# Title & Objective (Markdown)
## Objectives
- Understand stock price data structure
- Detect missing values and anomalies
- Analyze price trends and volatility
- Check stationarity for time-series modeling
- Provide insights for feature engineering

# Import Libraries

In [None]:
import pandas as pd
import numpy as np

import matplotlib.pyplot as plt
import seaborn as sns

from sqlalchemy import create_engine
from statsmodels.tsa.stattools import adfuller

plt.rcParams["figure.figsize"] = (12, 5)
sns.set_style("whitegrid")

# Database Connection & Load Data

In [None]:
engine = create_engine(
    "postgresql://user:password@localhost:5432/stock_db"
)

query = """
SELECT
    ticker,
    date,
    open,
    high,
    low,
    close,
    volume
FROM price_history
ORDER BY ticker, date
"""

df = pd.read_sql(query, engine)
df.head()

# Dataset Overview

In [None]:
df.shape()

In [None]:
df.info()

In [None]:
df.describe()

# Missing Values Analysis

In [None]:
df.isnull().sum()

In [None]:
(df.isnull().sum() / len(df)) * 100

# Unique Tickers & Date Range

In [None]:
df["ticker"].nunique()

In [None]:
df["ticker"].unique()

In [None]:
df["date"].min(), df["date"].max()

# Single Ticker Subset (Focus Analysis)

In [None]:
ticker = "AAPL"
df_t = df[df["ticker"] == ticker].copy()
df_t.head()

# Price Trend Visualization

In [None]:
plt.plot(df_t["date"], df_t["close"])
plt.title(f"{ticker} Close Price Over Time")
plt.xlabel("Date")
plt.ylabel("Close Price")
plt.show()

# Price Distribution

In [None]:
sns.histplot(df_t["close"], bins=50, kde=True)
plt.title(f"{ticker} Close Price Distribution")
plt.show()

# Daily Returns Analysis

In [None]:
df_t["daily_return"] = df_t["close"].pct_change()
df_t["daily_return"].describe()

In [None]:
sns.histplot(df_t["daily_return"].dropna(), bins=50, kde=True)
plt.title(f"{ticker} Daily Return Distribution")
plt.show()

# Rolling Volatility

In [None]:
df_t["rolling_vol_20"] = df_t["daily_return"].rolling(20).std()

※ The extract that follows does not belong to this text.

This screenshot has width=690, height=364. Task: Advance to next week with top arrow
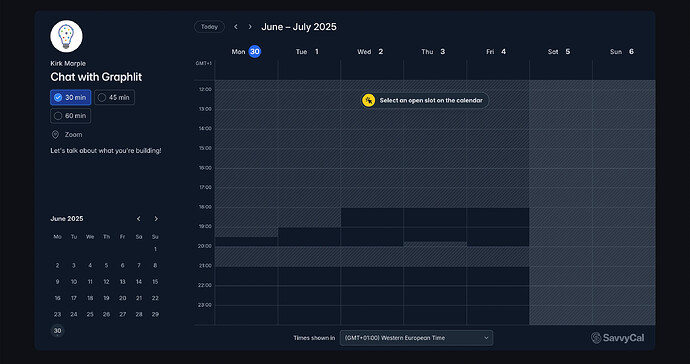point(250,27)
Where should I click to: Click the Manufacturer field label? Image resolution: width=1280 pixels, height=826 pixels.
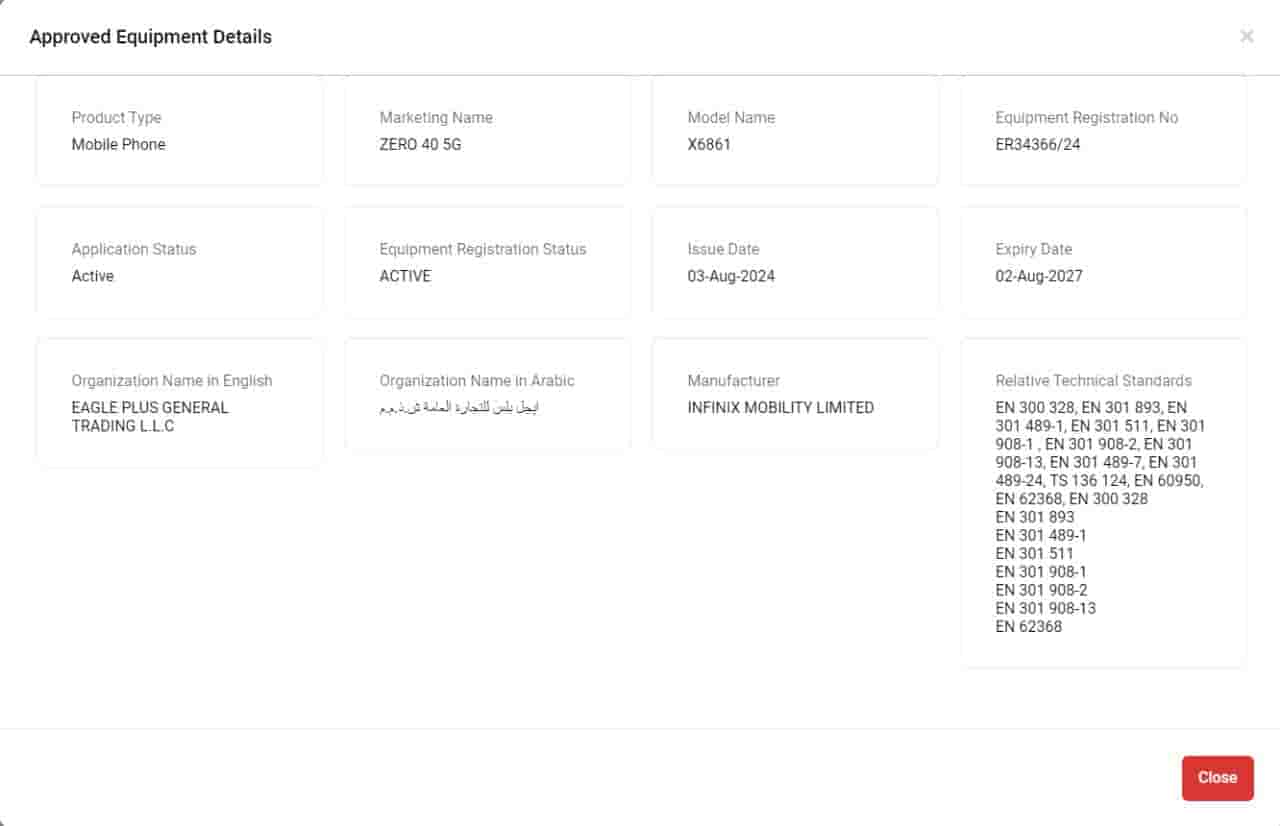click(x=733, y=381)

plt.plot(df_t["date"], df_t["rolling_vol_20"])
plt.title(f"{ticker} 20-day Rolling Volatility")
plt.show()

# Correlation Between Price Features

In [None]:
corr = df_t[["open", "high", "low", "close", "volume"]].corr()

sns.heatmap(corr, annot=True, cmap="coolwarm")
plt.title(f"{ticker} Feature Correlation")
plt.show()

# Stationarity Test (ADF Test)

In [None]:
# Raw Close Price
adf_close = adfuller(df_t["close"].dropna())
print(f"ADF Statistic: {adf_close[0]}")
print(f"p-value: {adf_close[1]}")

In [None]:
# Log Returns
df_t["log_return"] = np.log(df_t["close"] / df_t["close"].shift(1))

adf_return = adfuller(df_t["log_return"].dropna())
print(f"ADF Statistic: {adf_return[0]}")
print(f"p-value: {adf_return[1]}")